The technical novelty was that one language-conditioned, end-to-end policy directly controlled the whole robot, treating the hands and the feet as parts of a single action representation rather than splitting low-level walking and balance from arm manipulation as humanoid stacks usually do. Boston Dynamics described the policy as a roughly 450-million-parameter diffusion transformer trained with a flow-matching objective, running at about 30 Hz and predicting short action chunks, with training data collected by full-body virtual-reality teleoperation. The companies presented the demonstration as a step toward general-purpose humanoids and a way to add new skills quickly through human demonstrations. This work parallels other robot-foundation-model efforts in the field such as Mobile ALOHA.
For self-driving, TRI publicly pursued a deliberately two-track strategy that it branded "Guardian" and "Chauffeur." Chauffeur referred to full autonomy, with the human removed from the driving task either everywhere or within a restricted operational design domain, corresponding to higher SAE automation levels.

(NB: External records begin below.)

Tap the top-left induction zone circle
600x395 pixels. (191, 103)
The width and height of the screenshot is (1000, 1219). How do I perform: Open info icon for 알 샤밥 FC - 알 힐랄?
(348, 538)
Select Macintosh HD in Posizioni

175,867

Guardian, by contrast, was an advanced safety system meant to amplify rather than replace the human driver: the person stays in control, while the automated system runs in parallel, watches for hazards (including signs of distraction or drowsiness), and intervenes only when needed to avoid a crash. TRI argued Guardian could be deployed sooner and save lives in the near term, and that it could in principle backstop either a human driver or another company's autonomous system. The institute demonstrated both modes on test platforms and unveiled research vehicles such as the P4 automated-driving prototype at CES. Much of Toyota's later production-bound automated-driving software work moved to TRI-AD and then Woven, while TRI continued more exploratory driving research.
TRI applies machine learning, robotics, and laboratory automation to accelerate the discovery and design of new materials, particularly for batteries and clean-energy applications. Its Accelerated Materials Design and Discovery program partners with universities and companies to use AI to speed up materials research; in May 2021 TRI committed an additional $36 million to the program over four years, and the institute has said it has put well over $70 million into accelerated materials work overall. In a widely cited 2019 result, researchers from MIT, Stanford, and TRI showed that combining large experimental datasets with machine learning could predict the useful cycle life of lithium-ion batteries early and accurately. TRI has also collaborated with institutions such as Northwestern University on algorithms for rapidly synthesizing and screening candidate materials.
TRI's human-centered AI work brings together researchers from behavioral science, machine learning, and human-computer interaction to model human behavior and build AI that augments human decision-making rather than supplanting it. This division reflects the institute's overarching philosophy, shared across its robotics and driving work, that technology should keep people engaged and in control, a stance Toyota frequently summarizes as "mobility for all."
TRI is one of the more academically engaged corporate AI labs, publishing openly, releasing datasets and hardware designs, and seeding a venture fund, while remaining tied to a large automaker's long-term priorities around safety, aging, and clean energy. Its robot-learning research, especially Diffusion Policy and the Large Behavior Models program, has been influential in the shift toward learned, generalist robot policies, and its 2025 collaboration with Boston Dynamics is among the most visible demonstrations of a single learned model controlling a full humanoid for whole-body manipulation.